Les dommages causés par le gel les 22 et 23 mai derniers sont une source d'inquiétude pour bien des producteurs ces jours-ci. Dans les fruits tendres et les raisins, on commence à observer des signes de destruction des fleurs et des fruits quand les températures descendent juste au-dessous de zéro. Dans les poires, ces signes sont visibles à -2 °C; dans les abricots, à -3 °C quand ils sont en pleine floraison et au stade des collerettes, et à -2 °C au stade du fruit vert; dans les pêches, à -3 °C en pleine floraison et à -2 °C après la floraison; dans les prunes, à -2 °C en pleine floraison et après la floraison; dans les cerises douces et acides, à -2 °C en pleine floraison et après la floraison. Dans le cas des raisins, on observe certaines variations dans les sensibilités aux températures froides printanières selon les variétés : dans le Pinot Noir, on commence à voir des dommages à -2 °C au débourrement et à la deuxième feuille déployée et à -1 °C au stade quatre feuilles déployées.

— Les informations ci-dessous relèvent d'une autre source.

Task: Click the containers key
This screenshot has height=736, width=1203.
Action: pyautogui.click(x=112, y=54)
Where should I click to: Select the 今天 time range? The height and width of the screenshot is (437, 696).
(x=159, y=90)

Dans certaines régions où les températures sont tombées sous le point de congélation, les dommages dus au gel ont été variables sur les fruits tendres et les endroits où la circulation d'air pourrait être améliorée sont faciles à identifier. Des éoliennes ont permis d'atténuer certains dommages dans la région de Niagara et le comté de Norfolk. La plupart des vignes à raisins dans le comté Prince Edward ont été frappées par le gel, même les vignobles qui étaient dotés d'éoliennes, aux endroits où les températures minimales sont descendues jusqu'à -3 °C et -5 °C.

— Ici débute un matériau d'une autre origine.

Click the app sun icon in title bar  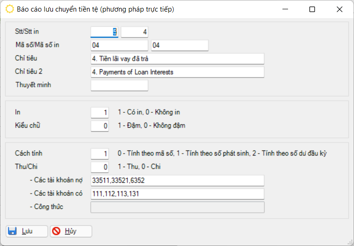(9, 9)
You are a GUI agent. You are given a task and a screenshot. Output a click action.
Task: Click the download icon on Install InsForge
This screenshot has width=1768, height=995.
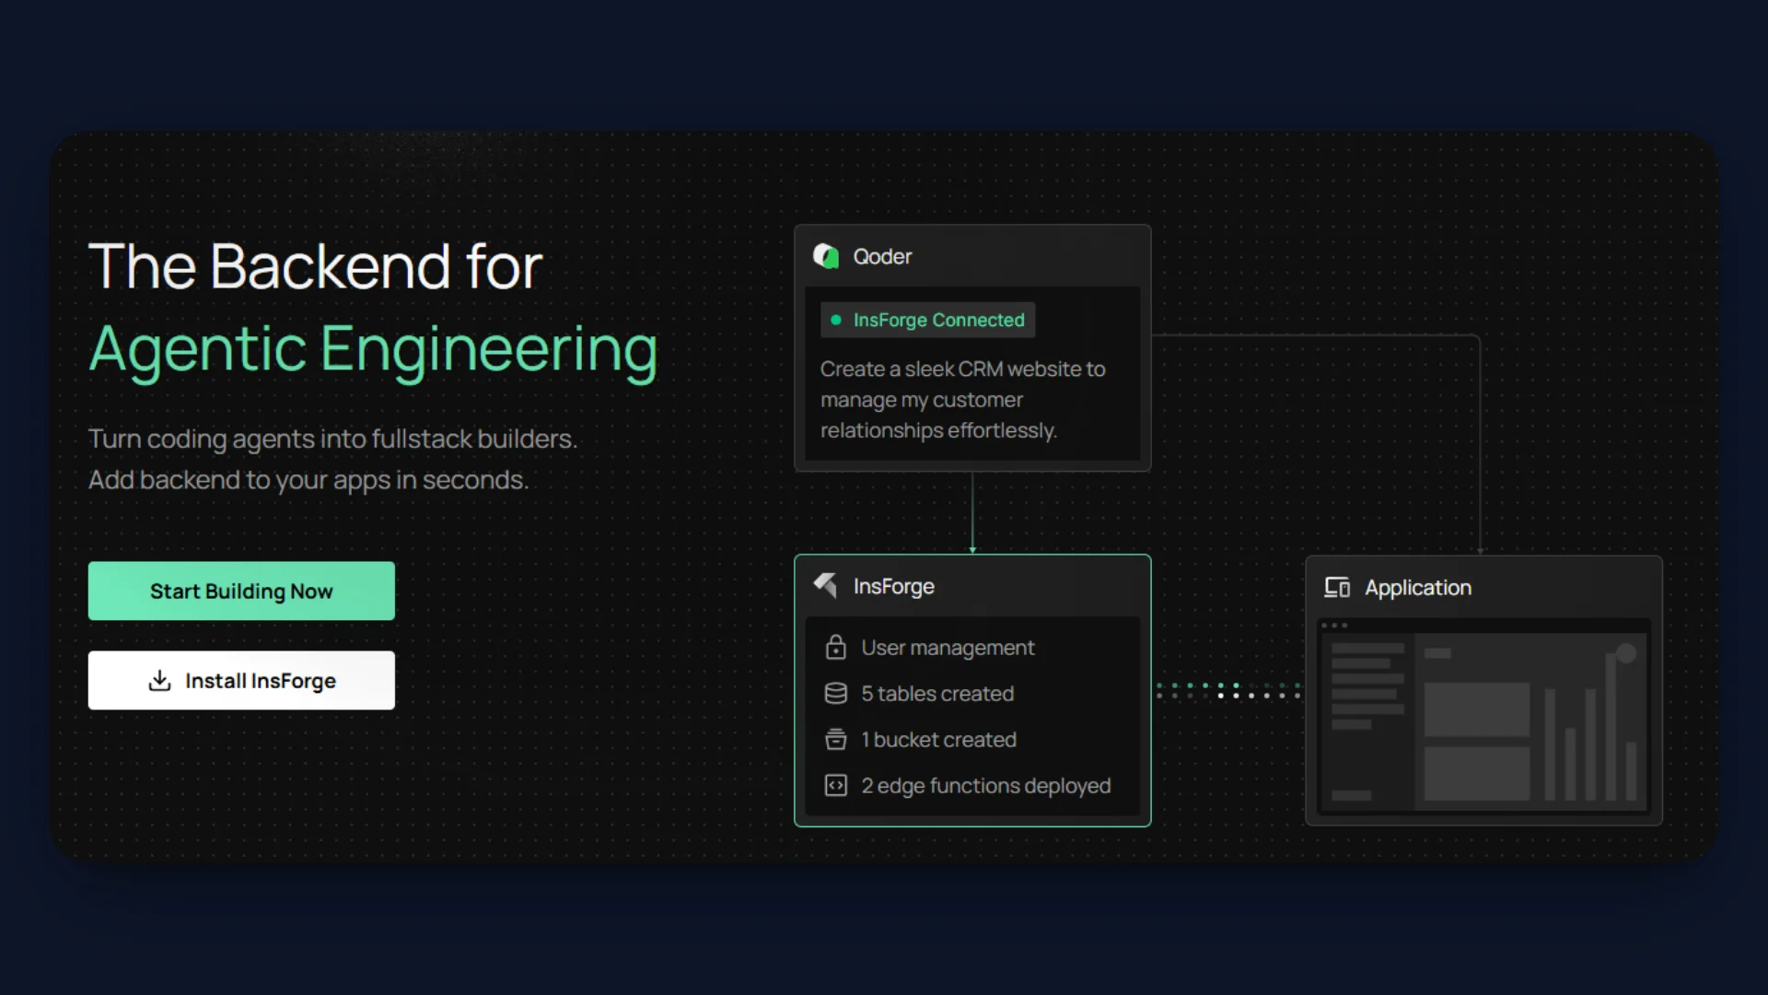pyautogui.click(x=158, y=680)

Il se peut qu'on ne puisse pas constater l'ampleur des dommages sur les inflorescences et les petits fruits avant deux ou trois jours après l'épisode de gel. On pourra mieux évaluer la gravité des dommages après la chute de juin, où l'on sera davantage en mesure d'observer le roussissement et la déformation des fruits ainsi que les anneaux de gel (figure 1), la réduction du nombre de pépins et la chute des fruits. On pourra observer des anneaux de gel sur les poires causés par les pétales morts. On pourra aussi voir des pêches et des nectarines qui n'atteignent que la taille d'une noix à maturité. Il est important de tenir compte des dommages dus au gel au moment de l'éclaircissage et dans le cadre du programme antiparasitaire

Figure 1. Anneau de gel sur des poires

Figure 1. Anneau de gel sur des poires

Dans le cas des raisins, la destruction de la première pousse peut entraîner le développement d'un bourgeon secondaire; toutefois, les pousses secondaires ne produisent pas autant de fruits (figure 2). On peut obtenir jusqu'à 50 % d'une récolte normale à partir des pousses secondaires. Une taille plus tardive peut atténuer les effets d'un gel tardif à l'avenir. Le débourrement est plus hâtif dans le cas des plants taillés. On peut aussi effectuer une double taille dans le cas d'une taille courte raccourcie à 5 à 8 yeux. Une fois les risques de gel passés ou que les bourgeons inférieurs ont commencé à débourrer, raccourcir à deux yeux.

Figure 2. Dommage dû au gel sur une pousse maîtresse de vigne à raisins.

Figure 2. Dommage dû au gel sur une pousse maîtresse de vigne à raisins.

En présence de dommages causés par le gel dans un verger ou un vignoble, il est conseillé de prendre le temps de constater les effets du gel dans les zones basses, autour des bâtiments, des brise-vent et d'observer les régimes de circulation d'air. Afin d'atténuer les risques de dommages, choisir des variétés à floraison plus tardive, installer des ventilateurs contre les gelées, des dispositifs pour le drainage de l'air froid, des arroseurs et brûler du foin.